Kingmax SME35 Xvalue 240Gb SSD Review

Despite the 2A rating on the label, the Kingmax does turn in a perfect power consumption figure. This test is primarily of interest to people seeking to install the SSD into a laptop, as it will give you an idea of whether you will gain any battery life benefits.

The summarized average power consumption in Idle, Read, and Write are as follows:

Drive                           Idle    Read   Write
Kingmax SME35 Xvalue 240Gb      60.5mA  216mA  513mA
Kingston V300 120Gb             119mA   372mA  590mA
Samsung 840 Pro 256Gb           59.7mA  300mA  386mA
Western Digital WD1600BEVS      220mA   680mA  700mA

It’s not a clear victory between the Kingmax and Samsung 840 Pro, but it seems the Kingston SSDNow V300 trails behind. Of course, the hard disk idles at much higher power, consume much more power when reading, and a little more when writing. It makes good sense to change to an SSD in a laptop!

Conclusion

The package inclusions are high, and the price is very attractive. Some corners have been cut, but in general, it does everything it says on the tin. Internally, it is powered by a Silicon Motion SM2246 controller with Micron 20nm MLC NAND. It passed every test I threw at it, so at least when it is fresh, it’s a reliable product. Unfortunately, there’s no way to tell for sure if there are any bugs which might impact on the stability or performance over time, or whether there might be any reliability issues.
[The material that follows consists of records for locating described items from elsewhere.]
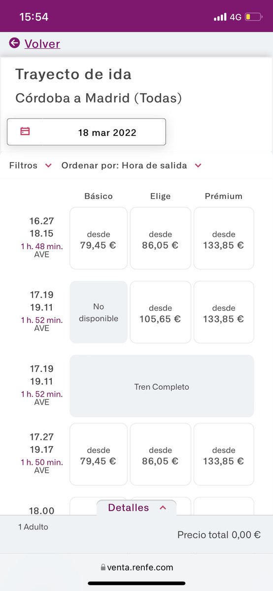Image resolution: width=273 pixels, height=591 pixels.
Task: Expand the Detalles panel
Action: coord(137,508)
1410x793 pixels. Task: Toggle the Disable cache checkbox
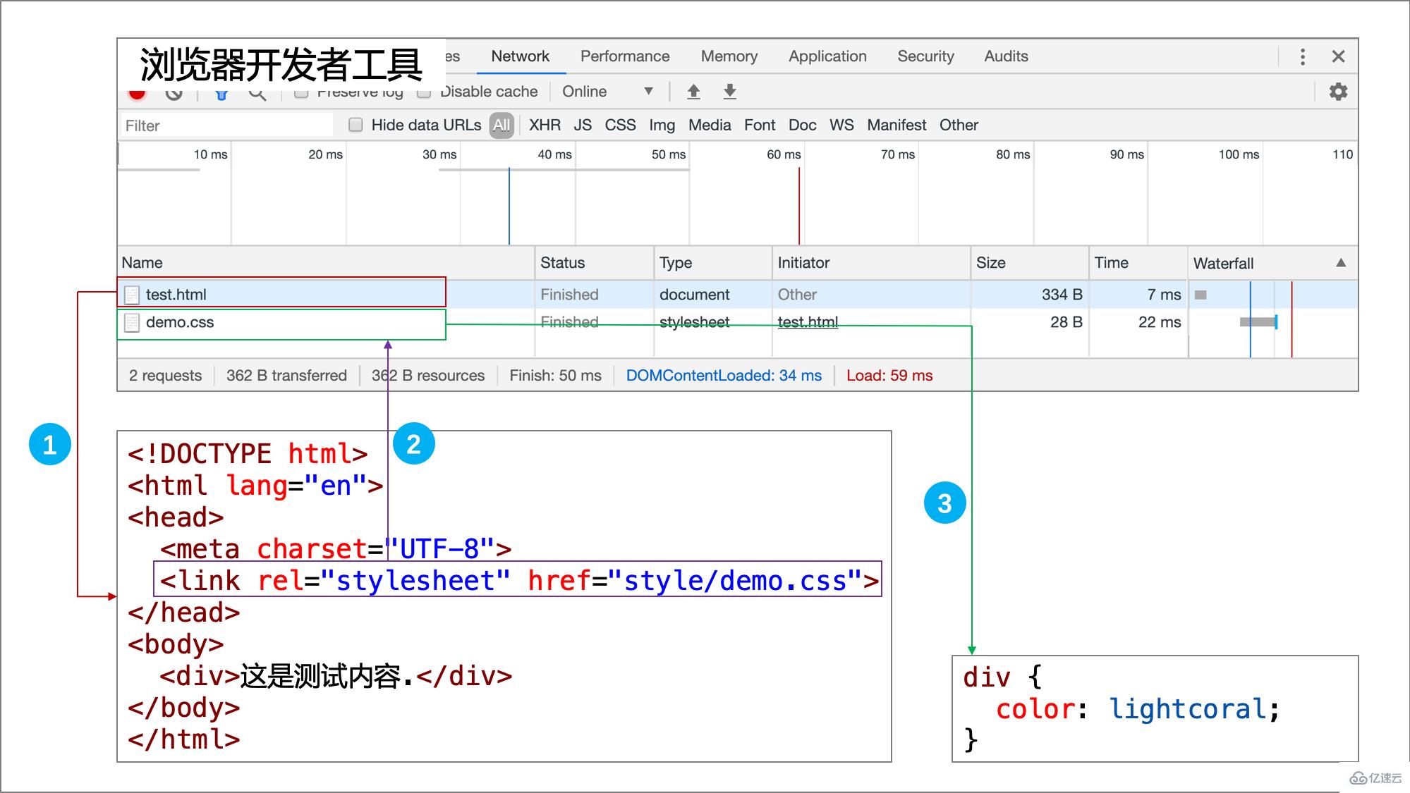424,91
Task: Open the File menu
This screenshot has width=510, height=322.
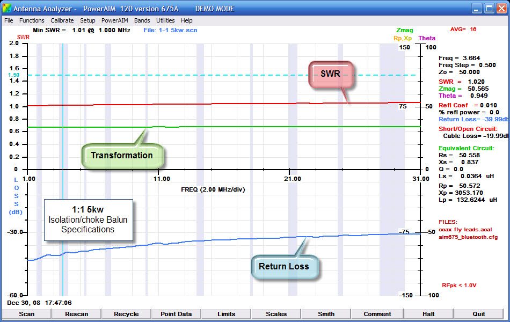Action: [9, 20]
A direct comparison between the Kingmax and the Samsung 840 Pro can be made, performance-wise, but it has to be kept in mind that the 840 Pro is a performance SSD commanding close to AU$1/Gb, whereas the Kingmax is commanding only AU$0.58/Gb. The OCZ Vertex 3 as it was “dirty” as my boot SSD, was not able to show its best side and can not be directly compared.

There are higher-performance options, but you are paying AU$1/Gb or more. For a value SSD, it does appear to be a decent performer, likely to be sufficient for many users, and at an excellent price. The SMART data is not very descriptive, but it seems to show that the SSD did not suffer much throughout the testing regime and should have some level of endurance (unlike some former value options – e.g., OCZ Petrol).